While I do not personally subscribe to analyses on a micro scale of this sort, Rashbam notes on verse 9: “those [frogs] that were in the ovens did not die [in the conventional sense], since they put their trust in God, and entered the blazing ovens at the command of God.” The classic theme of Franco-German martyrdom is obvious here, and is quite unusual of Rashbam to say (those of you who study Rashbam know what I mean). Nonetheless, as funny as this might sound, this comment brought me to divert into the topic of homiletics (also known as Aggadot), particularly regarding a pertinent passage in the Jewish corpus of homiletics, the Midrash Rabbah.
The Midrash (Shemot Rabbah 10§4) reports a debate between the celebrated R. Aqiva and his colleague, R. Elazar b. Azaria. “It was stated (regarding the plague of frogs): R. Aqiva says: it was single frog, and it multiplied and filled the entire land of Egypt. R. Elazar b. Azaria said to him: Aqiva, what [business] do you have with homiletics?! Discontinue your talk, and go back to [studying] the laws of skin disease and impurity of homes. [in truth], it was one frog that signaled for them [other frogs] to come.”
A similar remark was made in in the Talmud (Haggiga 14a) regarding an esoteric understanding of the metaphysical interpretation of certain verses describing images of God’s throne that the prophets report. The question at hand is: Is there one metaphysical throne of God, or are there multiple thrones? The Talmud resolves: “This is not a contradiction. One is for Him and one is for David. As it is taught, “One for Him and one for David”, these are the words of R. Aqiva. R. Jose the Galilean said to him, Aqiva, until when will you make the [Divine] Presence profaned [by being at the same level as a human]? Rather, one [throne] for justice and one for righteousness” Did he accept it [this explanation] from him, or did he not accept it from him? Come and hear: “One for justice and one for righteousness”; these are the words of R. Aqiva (which shows that he accepted R. Jose the Galilean’s words). R. Elazar b.
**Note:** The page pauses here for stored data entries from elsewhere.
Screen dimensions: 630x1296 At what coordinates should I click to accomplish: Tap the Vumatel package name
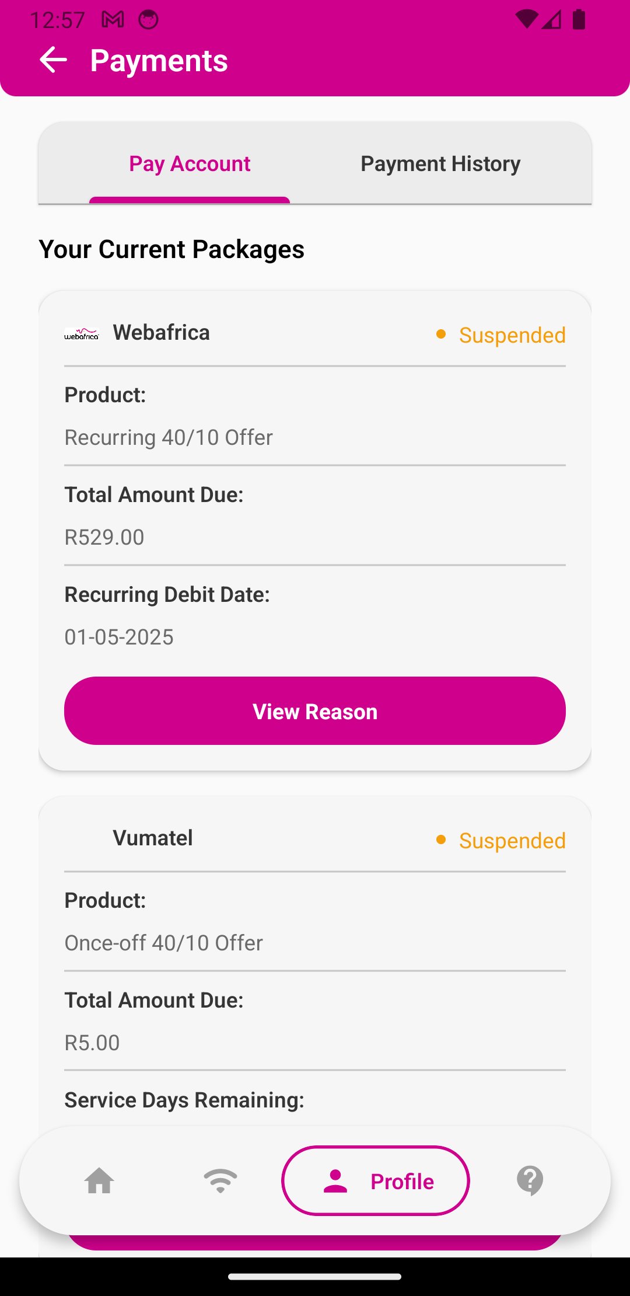pyautogui.click(x=153, y=838)
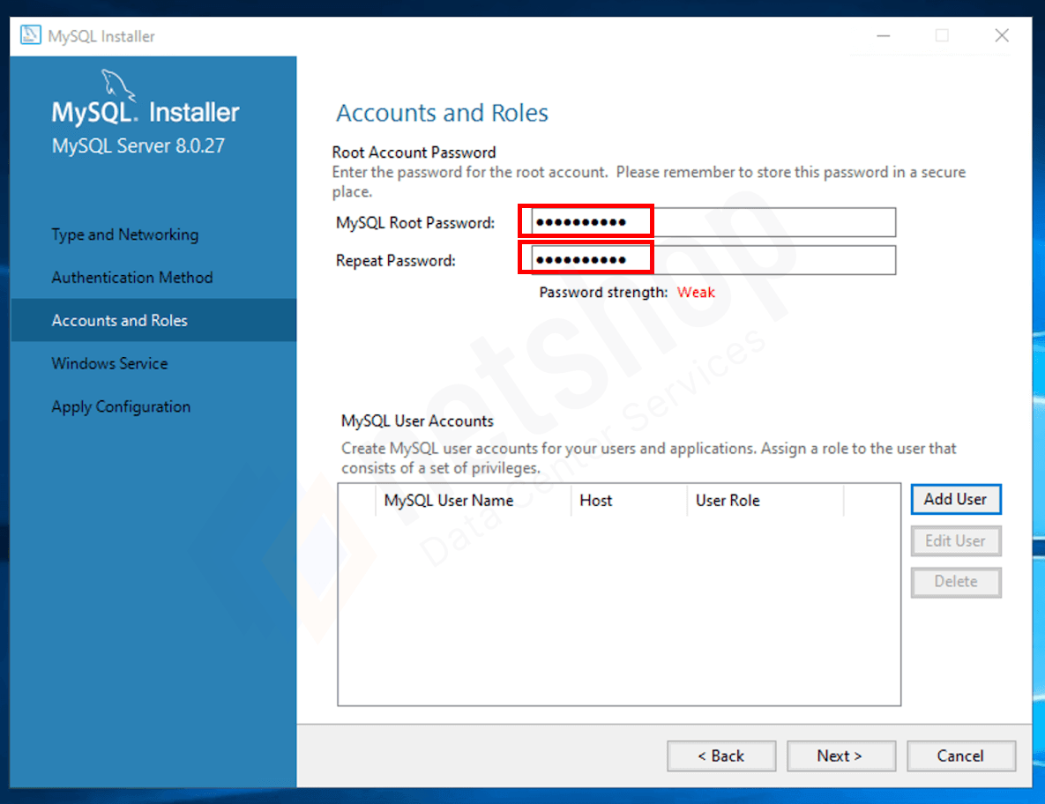The height and width of the screenshot is (804, 1045).
Task: Click the Host column header
Action: (x=596, y=500)
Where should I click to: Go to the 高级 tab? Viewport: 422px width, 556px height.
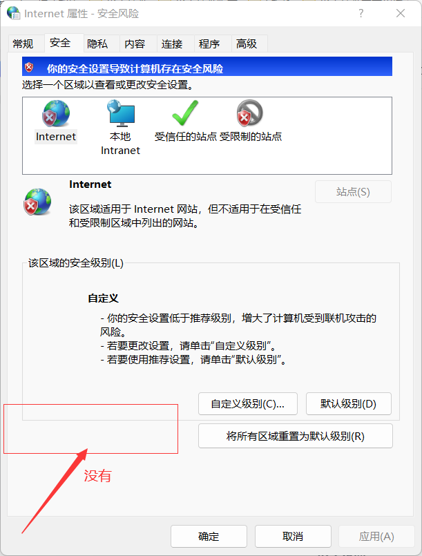(247, 44)
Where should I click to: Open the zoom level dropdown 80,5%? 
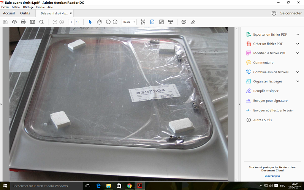[129, 22]
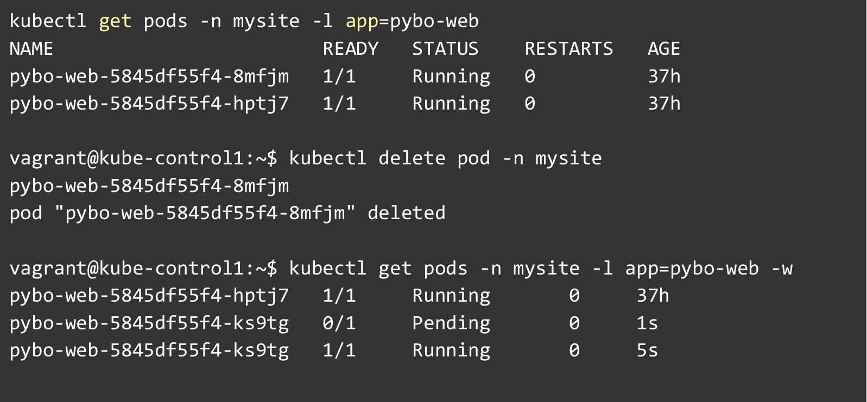Click the word 'deleted' in the output

click(x=406, y=213)
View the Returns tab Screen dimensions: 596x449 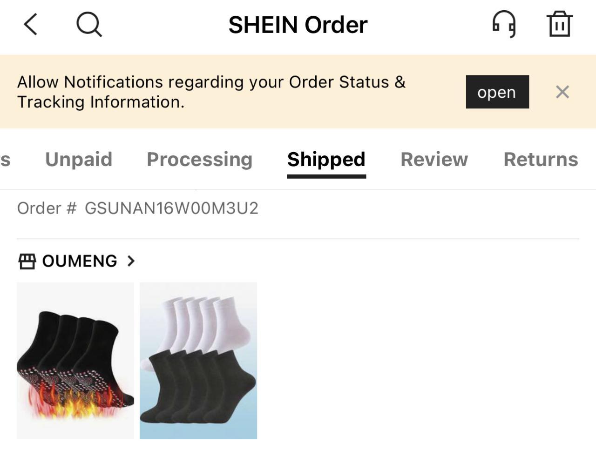pyautogui.click(x=541, y=160)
Azaria said to him, Aqiva, What business do you have with homiletics?!… Rather, [you must say], one for a throne and one for a footstool- the throne to sit upon, the footstool for a rest- as the verse states: “The heavens are My throne and the earth is My foot-rest (Isaiah 66:1).”
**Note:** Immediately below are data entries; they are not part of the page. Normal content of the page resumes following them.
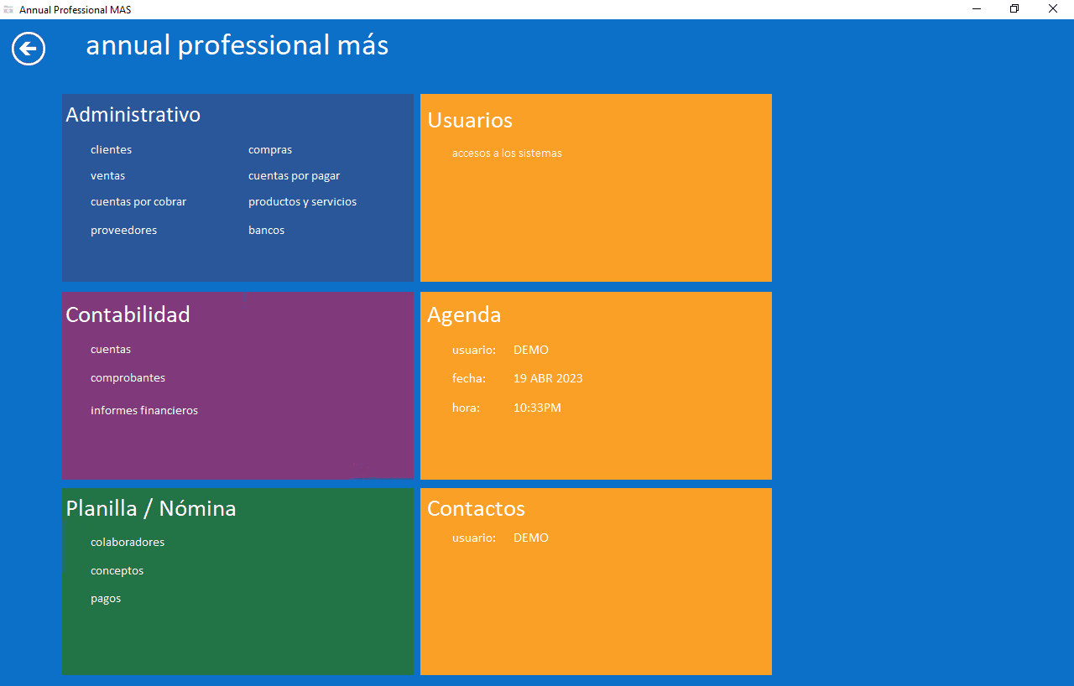The image size is (1074, 686).
Task: Select comprobantes in Contabilidad
Action: click(128, 378)
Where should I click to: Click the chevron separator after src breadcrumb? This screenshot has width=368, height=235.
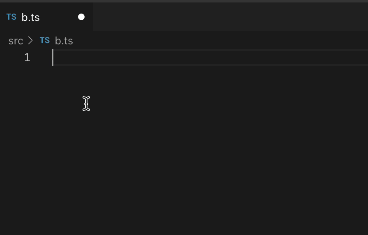[30, 41]
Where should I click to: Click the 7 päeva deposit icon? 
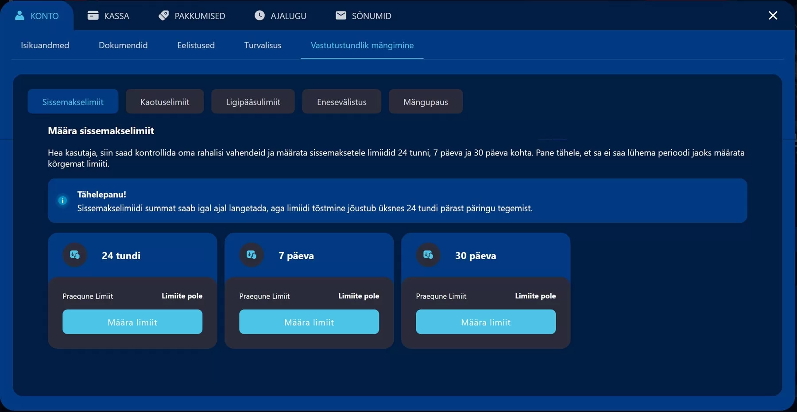coord(251,255)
We learn a few valuable lessons from all this: 1. watch out for suicidal animals. 2. try not to push themes of martyrdom and saintliness upon amphibians. 3. do not try to be/engage in matters that are not you. Even the wisest among us have their fortes in some, but not all fields of wisdom. 4. Rabbis can be fresh with each other. 5. The realm of Law and homiletics are two mutually exclusive fields of wisdom. Contrary to popular belief, “we do not learn law from Aggada”, to quote the words of the Babylonian sages, heirs to Talmudic tradition, the Geonim. And 6. Frogs might be plotting our ultimate doom with a secret code language. You are now all warned.